Dominion Resources began construction on the conversion of Cove Point LNG into an export facility in October 2014. Although it has been an import terminal for decades, often dormant, Cove Point will become an entirely different facility when it begins to export. The comparatively small site in a populated neighborhood will contain a liquefaction train, a power plant and multiple tanks holding large quantities of combustible materials such as propane and aqueous ammonia, in addition to the existing seven gigantic LNG storage tanks.

Emad Dides, a Calvert County resident present in court on another matter, said he had heard about the expansion of Dominion Cove Point. He doesn’t support it.

“It will pollute the air. The 60-foot wall won’t eliminate noise,” he said. “It will kill wildlife, marine life.
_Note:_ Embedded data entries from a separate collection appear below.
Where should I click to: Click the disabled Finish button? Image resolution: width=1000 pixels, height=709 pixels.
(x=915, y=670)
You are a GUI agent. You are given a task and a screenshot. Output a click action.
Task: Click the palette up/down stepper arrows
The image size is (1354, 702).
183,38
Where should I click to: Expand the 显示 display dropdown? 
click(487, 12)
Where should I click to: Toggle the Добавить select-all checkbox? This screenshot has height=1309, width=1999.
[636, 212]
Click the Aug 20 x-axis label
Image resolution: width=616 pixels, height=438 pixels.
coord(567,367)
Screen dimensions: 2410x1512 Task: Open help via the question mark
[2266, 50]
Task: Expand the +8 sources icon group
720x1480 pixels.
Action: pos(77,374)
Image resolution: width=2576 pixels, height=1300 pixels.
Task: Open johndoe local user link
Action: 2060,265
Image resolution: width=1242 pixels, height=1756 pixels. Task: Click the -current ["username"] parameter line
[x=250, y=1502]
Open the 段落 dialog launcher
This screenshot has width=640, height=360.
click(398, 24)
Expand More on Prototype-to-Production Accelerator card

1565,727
It will affect children at the Cove Point Park.”

Dides values having natural gas for his home, and he believes it is a “treasure” that Americans are entitled to before the Chinese or Japanese. (Dominion Cove Point will export LNG to Japan and India.)

But he doesn’t think climbing the crane to make a point about Cove Point was a good strategy. “It’s not an issue of trespass but injury. They risk injuring themselves,” he said.

Doyle, however, contends that she and Sothoron are both “expert climbers” who took precautions.

“Everything we did was done with utmost safety within our system,” she said. “I would never put anyone into a situation where we weren’t trained or equipped.”

She believes that the officers on the scene, in contrast, displayed reckless disregard for their safety.

“This Special Ops Team is supposed to be trained in wide angle rope rescue,” she said. “If they didn’t have those skills, they should have waited to climb up on the crane, or waited for people who operated to get there to assess everything on the ground before they started climbing up.”

On April 7, the Board of County Commissioners awarded Dfc. Robert “Bubba” Brady, Jr. and Dfc. Stephen Esposito a “Team Excellence Award” for their actions on February 3. According to the County’s Award Recognition Committee, Brady and Esposito worked together to bring a “harrowing, high angle rescue” at Offsite A to “a safe and orderly conclusion.”

SEED Coalition released a statement on the sentencing:

We are disappointed but not surprised by the extent of these sentences. They are completely out of proportion to the charges of trespassing to which Heather and Carling pled guilty. However, these penalties reflect a pattern of excessive punishment for peaceful protests undertaken as a last resort in Calvert County. More broadly, we want to use this opportunity to draw attention to the fact that police, courts, and jails are used to sustain a fundamentally unjust system. They subject some people to harsher discipline than others due to their backgrounds or personal characteristics. Heather chose to serve her time in jail so that she will be able to better support and advocate for people in jails and prisons.